KnightsofOdessa

ひとつの愛のKnightsofOdessaのレビュー・感想・評価

ひとつの愛(2023年製作の映画)
2.5
[] 50点

イザベル・コイシェ長編最新作。山麓の村に引っ越してきたナタリアは、あまりのボロ家具合に大家にキレると、折り込み済みだろ!と逆ギレされ、これだから女は~というミソジニーまでプレゼントされる。ここらへんでもう別の村に移住したほうが良いのでは~と思うのだが、ナタリアはこの村この家に執着し続ける。なぜ。なんか両親の出身地でしたとかでもあればまた話が変わってくるのかもしれないが、執着の理由はよく分からず。
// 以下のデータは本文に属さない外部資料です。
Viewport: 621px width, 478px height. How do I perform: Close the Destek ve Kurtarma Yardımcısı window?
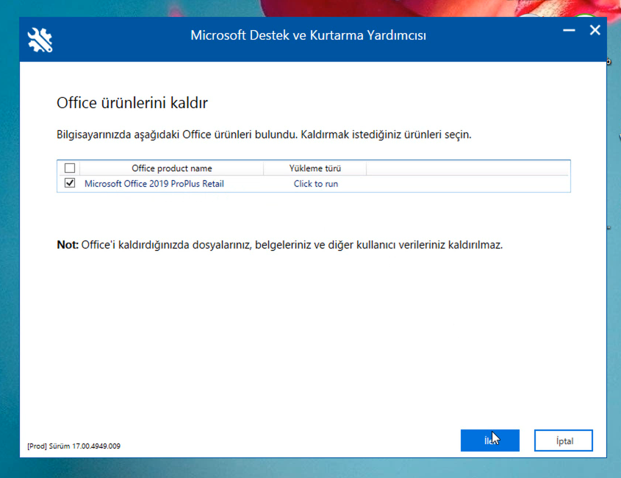pyautogui.click(x=595, y=31)
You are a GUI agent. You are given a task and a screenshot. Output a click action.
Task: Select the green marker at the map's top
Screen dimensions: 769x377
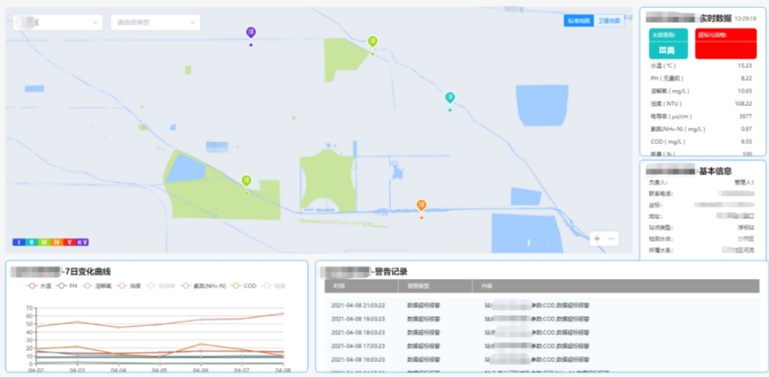(x=372, y=41)
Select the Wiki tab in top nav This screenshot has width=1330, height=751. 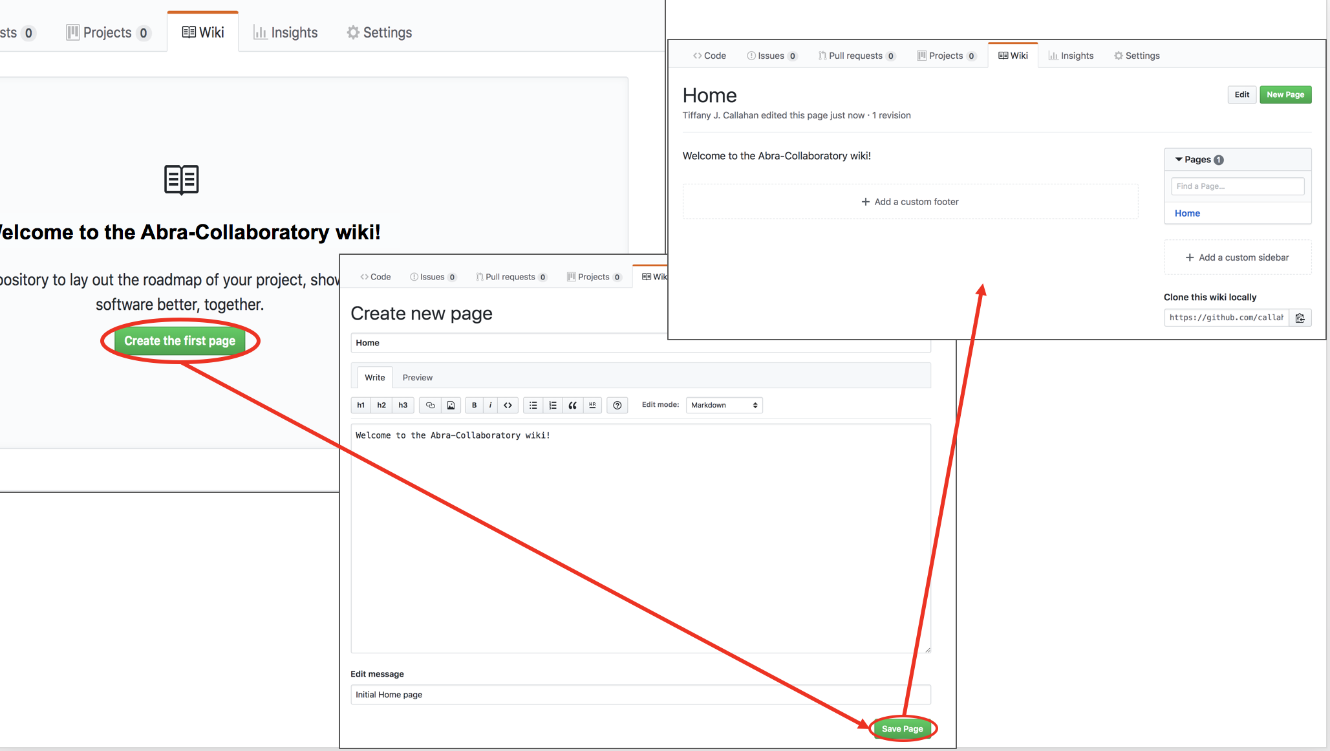tap(203, 31)
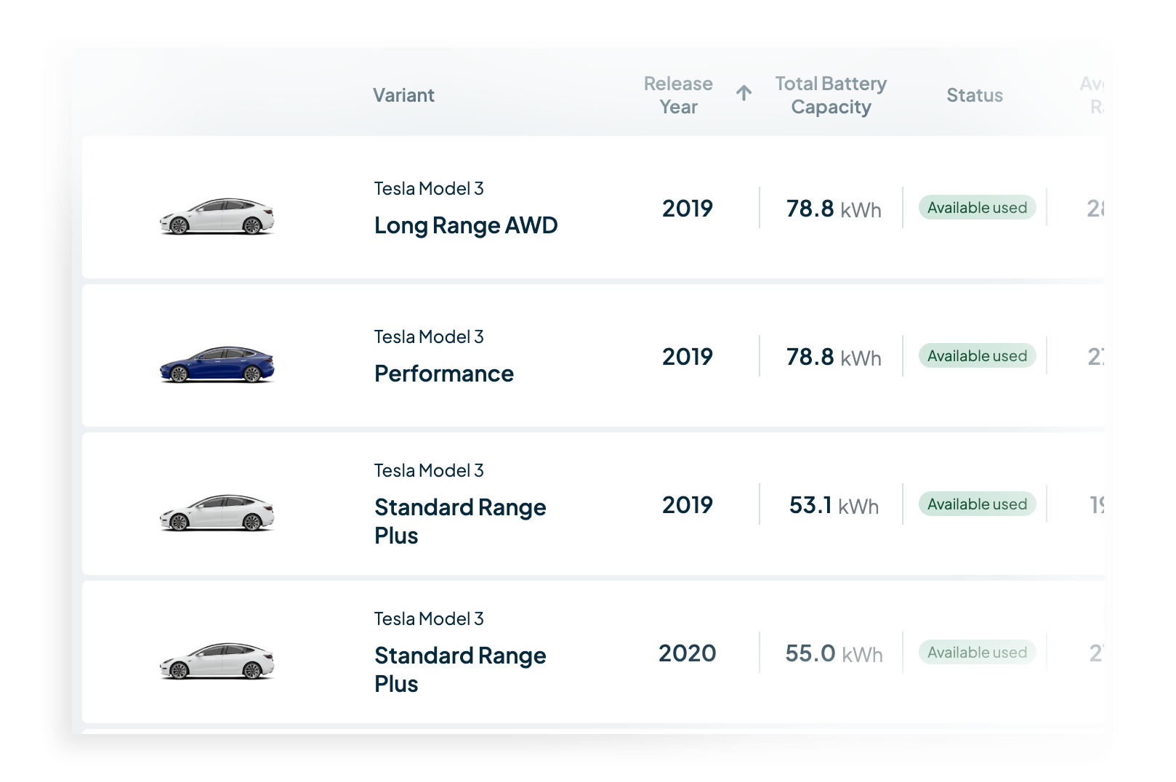
Task: Open the Performance variant details
Action: [443, 374]
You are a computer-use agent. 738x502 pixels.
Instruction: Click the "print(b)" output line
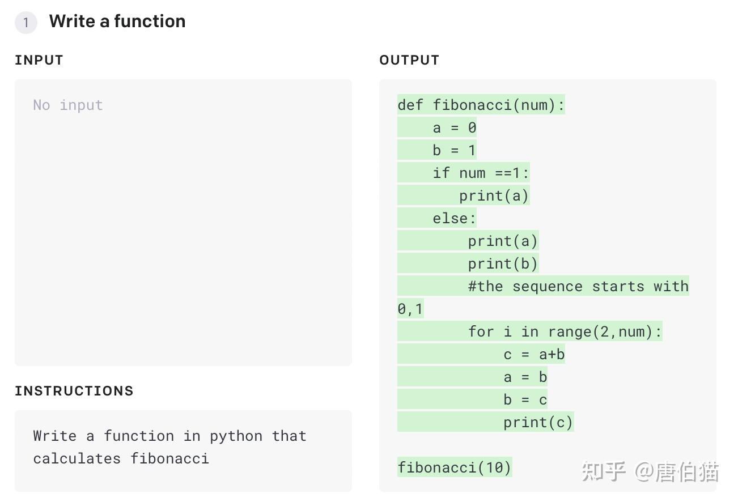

大家を含めた男たちは口を開けば噂話、自慢、ミソジニー、ヤらせろ!の四択という、口の付いたチンコがうようよといった感じで、まさにカス男博覧会の様相を呈している。その中のひとり、ドイツ人と呼ばれる、いかにも女慣れしてなさそうな熊男にヤらせろ!と言われたので、色々あって心を開いていくわけだが、ここでも彼女の甘さが炸裂する。ちなみに、中盤で彼はアルメニア人ディアスポラであることが明かされるのだが、これは衝撃的で、そんな彼を"ドイツ人"と呼ぶ西欧的横暴さにはハッとさせられた。ここで、難民申請事務所で通訳の仕事をしていたが、難民申請者たちの語る身の上話が辛すぎるので辞めて引っ越してきたというナタリアの甘さやナイーブさもここに絡んでくるが、これは正直あってもなくてもといった設定だった。最後の最後まで爆発力なく、文字通りの不発。スペインの田舎は怖いよ映画ということでほぼ『ザ・ビースト』と一緒だな。巨漢も出てくるし。